> _Try it_: Scan the data for lines with "will" and report the count by itself.

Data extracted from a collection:
--- START ---

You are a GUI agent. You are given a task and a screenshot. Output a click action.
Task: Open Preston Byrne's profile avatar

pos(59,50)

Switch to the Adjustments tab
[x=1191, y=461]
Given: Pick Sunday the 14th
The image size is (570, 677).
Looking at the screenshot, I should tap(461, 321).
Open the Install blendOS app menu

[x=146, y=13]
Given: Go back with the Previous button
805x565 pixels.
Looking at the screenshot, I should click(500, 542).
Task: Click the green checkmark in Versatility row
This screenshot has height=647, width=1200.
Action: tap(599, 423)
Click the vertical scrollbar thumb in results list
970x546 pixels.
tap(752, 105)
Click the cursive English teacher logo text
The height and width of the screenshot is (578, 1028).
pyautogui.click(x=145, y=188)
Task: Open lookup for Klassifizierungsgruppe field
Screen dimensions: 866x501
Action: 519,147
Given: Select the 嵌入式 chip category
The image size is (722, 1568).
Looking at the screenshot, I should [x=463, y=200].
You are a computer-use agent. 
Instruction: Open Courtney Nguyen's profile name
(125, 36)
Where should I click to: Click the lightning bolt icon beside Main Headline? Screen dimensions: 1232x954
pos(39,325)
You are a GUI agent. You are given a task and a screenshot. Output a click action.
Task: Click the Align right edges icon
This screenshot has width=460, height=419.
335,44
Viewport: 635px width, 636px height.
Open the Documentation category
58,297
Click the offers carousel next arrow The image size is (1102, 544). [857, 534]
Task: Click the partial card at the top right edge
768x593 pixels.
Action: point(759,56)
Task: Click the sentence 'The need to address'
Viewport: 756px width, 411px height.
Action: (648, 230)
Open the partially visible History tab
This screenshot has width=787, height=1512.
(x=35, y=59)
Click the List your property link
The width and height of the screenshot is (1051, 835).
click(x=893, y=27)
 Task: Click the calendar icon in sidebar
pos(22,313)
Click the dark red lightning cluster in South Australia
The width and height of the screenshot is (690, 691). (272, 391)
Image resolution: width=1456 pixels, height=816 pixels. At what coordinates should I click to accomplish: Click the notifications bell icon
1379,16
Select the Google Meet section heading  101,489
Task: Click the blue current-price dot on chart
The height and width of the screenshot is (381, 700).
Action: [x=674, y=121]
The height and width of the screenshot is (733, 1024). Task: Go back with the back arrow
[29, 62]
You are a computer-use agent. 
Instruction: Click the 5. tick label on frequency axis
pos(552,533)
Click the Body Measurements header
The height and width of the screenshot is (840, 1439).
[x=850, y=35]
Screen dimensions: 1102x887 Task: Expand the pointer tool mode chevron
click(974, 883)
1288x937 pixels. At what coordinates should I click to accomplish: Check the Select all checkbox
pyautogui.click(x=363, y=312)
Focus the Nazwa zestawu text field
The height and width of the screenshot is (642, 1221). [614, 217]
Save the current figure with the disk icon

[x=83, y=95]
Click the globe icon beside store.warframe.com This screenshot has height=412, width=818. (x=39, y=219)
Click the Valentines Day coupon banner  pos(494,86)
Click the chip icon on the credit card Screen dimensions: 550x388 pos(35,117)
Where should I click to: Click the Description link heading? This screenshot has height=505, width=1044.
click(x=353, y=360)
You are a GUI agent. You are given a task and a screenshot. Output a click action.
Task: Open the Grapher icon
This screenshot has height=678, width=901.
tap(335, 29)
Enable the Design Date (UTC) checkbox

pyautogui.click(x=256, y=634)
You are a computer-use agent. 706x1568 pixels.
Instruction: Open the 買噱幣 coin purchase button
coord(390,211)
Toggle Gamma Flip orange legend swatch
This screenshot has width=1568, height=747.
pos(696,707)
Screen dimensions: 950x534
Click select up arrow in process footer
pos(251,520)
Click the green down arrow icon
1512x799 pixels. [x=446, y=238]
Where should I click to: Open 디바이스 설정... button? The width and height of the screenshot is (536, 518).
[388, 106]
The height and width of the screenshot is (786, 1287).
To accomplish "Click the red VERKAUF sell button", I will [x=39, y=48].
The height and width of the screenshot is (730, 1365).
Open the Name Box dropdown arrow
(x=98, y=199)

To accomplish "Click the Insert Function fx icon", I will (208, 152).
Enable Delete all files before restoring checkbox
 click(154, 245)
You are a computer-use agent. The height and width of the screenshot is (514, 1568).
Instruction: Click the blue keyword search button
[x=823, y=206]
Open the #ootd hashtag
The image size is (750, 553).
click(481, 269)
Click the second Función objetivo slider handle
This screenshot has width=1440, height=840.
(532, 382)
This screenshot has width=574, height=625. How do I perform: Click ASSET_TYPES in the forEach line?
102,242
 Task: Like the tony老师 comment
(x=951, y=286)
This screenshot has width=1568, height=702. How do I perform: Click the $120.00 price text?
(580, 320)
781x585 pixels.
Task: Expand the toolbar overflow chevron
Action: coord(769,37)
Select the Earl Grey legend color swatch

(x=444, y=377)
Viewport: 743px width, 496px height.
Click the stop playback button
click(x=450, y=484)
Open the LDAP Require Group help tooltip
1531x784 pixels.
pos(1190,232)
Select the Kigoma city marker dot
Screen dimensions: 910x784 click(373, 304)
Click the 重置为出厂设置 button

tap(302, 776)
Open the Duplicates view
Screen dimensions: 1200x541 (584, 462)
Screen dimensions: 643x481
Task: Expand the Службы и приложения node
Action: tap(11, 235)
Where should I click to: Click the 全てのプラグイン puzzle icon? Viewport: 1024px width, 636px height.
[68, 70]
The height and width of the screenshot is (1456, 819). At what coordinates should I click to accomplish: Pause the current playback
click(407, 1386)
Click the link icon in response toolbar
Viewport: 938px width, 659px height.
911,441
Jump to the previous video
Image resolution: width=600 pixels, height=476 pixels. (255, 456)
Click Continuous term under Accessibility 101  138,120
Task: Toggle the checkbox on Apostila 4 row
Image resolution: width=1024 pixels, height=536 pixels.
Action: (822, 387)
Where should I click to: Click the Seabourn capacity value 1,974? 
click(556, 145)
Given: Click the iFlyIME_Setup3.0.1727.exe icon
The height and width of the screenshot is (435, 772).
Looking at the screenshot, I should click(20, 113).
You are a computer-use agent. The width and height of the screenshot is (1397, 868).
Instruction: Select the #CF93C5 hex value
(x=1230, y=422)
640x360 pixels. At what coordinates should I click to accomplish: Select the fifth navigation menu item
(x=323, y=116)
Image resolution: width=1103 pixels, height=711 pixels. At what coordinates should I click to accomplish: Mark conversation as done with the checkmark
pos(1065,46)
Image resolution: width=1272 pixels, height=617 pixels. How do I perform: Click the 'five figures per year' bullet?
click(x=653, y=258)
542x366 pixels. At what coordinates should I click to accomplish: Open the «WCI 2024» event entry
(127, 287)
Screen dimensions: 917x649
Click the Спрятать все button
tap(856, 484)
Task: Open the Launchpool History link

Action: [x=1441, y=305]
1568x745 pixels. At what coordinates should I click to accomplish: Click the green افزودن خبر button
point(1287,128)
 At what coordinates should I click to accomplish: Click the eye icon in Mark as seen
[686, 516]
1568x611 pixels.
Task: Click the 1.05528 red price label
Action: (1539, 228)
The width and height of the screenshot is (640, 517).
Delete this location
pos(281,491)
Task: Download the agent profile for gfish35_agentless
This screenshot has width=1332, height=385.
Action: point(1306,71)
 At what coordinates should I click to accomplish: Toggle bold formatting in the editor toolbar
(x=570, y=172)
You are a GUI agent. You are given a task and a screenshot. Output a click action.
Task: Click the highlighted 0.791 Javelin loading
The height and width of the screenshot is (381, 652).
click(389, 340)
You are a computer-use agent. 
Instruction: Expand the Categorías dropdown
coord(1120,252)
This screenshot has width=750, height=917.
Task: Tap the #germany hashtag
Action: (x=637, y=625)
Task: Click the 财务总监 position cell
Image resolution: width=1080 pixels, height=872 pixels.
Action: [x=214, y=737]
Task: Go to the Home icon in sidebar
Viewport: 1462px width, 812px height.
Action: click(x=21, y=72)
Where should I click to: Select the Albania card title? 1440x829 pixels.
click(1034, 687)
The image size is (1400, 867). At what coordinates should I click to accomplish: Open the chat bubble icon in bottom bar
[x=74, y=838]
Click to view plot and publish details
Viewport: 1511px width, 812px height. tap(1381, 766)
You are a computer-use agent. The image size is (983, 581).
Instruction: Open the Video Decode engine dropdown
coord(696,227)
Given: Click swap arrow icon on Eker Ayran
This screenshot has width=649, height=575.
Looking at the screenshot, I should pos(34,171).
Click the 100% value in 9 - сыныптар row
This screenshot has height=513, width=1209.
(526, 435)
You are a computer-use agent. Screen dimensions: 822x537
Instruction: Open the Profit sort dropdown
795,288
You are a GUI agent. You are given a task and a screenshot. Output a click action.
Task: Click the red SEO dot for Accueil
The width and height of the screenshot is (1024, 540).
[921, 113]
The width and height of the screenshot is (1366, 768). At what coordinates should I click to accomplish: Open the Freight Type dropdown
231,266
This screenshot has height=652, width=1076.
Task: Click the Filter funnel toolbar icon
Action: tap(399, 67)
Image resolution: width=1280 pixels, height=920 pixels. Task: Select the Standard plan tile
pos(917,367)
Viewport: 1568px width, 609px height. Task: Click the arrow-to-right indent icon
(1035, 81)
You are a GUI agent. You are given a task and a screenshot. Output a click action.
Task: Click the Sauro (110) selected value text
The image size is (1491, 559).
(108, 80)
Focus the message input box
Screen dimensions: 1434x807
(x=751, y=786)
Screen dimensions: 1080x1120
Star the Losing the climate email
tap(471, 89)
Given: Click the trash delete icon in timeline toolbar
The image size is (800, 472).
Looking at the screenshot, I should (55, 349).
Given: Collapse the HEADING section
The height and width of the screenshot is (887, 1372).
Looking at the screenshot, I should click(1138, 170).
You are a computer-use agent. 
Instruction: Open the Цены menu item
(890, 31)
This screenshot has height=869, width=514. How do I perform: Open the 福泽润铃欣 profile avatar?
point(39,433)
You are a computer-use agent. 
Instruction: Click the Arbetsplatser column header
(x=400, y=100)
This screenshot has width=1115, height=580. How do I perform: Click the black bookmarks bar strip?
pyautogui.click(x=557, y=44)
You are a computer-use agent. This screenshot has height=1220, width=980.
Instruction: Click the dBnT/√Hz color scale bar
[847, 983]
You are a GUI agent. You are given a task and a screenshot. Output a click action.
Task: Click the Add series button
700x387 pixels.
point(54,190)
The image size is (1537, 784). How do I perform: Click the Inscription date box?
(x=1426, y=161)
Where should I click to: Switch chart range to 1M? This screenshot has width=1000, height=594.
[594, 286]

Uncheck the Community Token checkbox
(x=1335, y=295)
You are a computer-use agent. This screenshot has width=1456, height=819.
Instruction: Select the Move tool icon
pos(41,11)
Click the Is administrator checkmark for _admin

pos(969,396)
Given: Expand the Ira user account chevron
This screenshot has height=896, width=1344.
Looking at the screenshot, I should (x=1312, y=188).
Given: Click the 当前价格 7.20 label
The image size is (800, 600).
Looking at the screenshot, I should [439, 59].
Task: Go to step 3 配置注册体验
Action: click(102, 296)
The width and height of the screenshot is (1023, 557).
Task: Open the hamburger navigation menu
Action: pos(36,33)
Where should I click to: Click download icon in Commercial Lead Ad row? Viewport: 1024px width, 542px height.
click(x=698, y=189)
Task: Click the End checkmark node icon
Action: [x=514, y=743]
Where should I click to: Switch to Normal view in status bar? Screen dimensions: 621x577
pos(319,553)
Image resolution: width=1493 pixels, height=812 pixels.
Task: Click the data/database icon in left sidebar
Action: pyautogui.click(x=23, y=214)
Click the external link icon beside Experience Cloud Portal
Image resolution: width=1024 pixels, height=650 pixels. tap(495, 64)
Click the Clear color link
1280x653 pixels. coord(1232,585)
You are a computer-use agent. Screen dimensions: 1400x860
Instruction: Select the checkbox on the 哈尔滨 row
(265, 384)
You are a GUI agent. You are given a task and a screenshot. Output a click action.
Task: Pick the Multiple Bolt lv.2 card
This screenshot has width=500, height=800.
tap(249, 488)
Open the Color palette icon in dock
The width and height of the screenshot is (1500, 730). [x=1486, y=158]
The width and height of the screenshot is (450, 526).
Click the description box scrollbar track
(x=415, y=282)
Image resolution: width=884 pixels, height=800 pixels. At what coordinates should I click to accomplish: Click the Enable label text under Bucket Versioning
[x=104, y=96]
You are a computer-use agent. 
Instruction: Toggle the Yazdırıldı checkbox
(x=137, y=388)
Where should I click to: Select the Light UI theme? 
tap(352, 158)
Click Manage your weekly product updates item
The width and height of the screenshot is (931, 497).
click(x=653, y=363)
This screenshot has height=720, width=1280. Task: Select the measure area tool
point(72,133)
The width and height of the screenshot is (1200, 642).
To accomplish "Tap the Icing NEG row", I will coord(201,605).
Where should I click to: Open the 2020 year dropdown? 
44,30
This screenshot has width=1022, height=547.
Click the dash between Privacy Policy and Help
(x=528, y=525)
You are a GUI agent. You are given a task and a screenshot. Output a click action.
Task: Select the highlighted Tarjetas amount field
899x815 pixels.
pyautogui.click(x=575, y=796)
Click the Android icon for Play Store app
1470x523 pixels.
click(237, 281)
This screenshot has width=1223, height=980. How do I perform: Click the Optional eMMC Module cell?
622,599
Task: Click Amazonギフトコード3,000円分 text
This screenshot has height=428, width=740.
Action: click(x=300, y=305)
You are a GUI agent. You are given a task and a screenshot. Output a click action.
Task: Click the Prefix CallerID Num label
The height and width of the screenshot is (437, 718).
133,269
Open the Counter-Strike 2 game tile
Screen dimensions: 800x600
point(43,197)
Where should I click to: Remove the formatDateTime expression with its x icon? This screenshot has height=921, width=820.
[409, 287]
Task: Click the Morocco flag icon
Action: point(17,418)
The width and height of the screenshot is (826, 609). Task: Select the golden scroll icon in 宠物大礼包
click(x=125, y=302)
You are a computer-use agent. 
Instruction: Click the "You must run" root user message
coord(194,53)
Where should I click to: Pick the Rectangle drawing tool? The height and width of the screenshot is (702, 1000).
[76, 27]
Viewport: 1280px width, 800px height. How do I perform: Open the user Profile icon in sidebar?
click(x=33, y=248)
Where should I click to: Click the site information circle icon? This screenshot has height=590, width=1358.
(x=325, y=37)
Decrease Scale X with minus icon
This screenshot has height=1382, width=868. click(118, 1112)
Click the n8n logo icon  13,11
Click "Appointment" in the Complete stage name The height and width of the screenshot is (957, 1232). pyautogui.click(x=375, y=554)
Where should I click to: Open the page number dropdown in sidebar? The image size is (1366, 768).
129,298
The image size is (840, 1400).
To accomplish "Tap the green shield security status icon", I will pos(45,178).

--- END ---

> _Your solution_: 4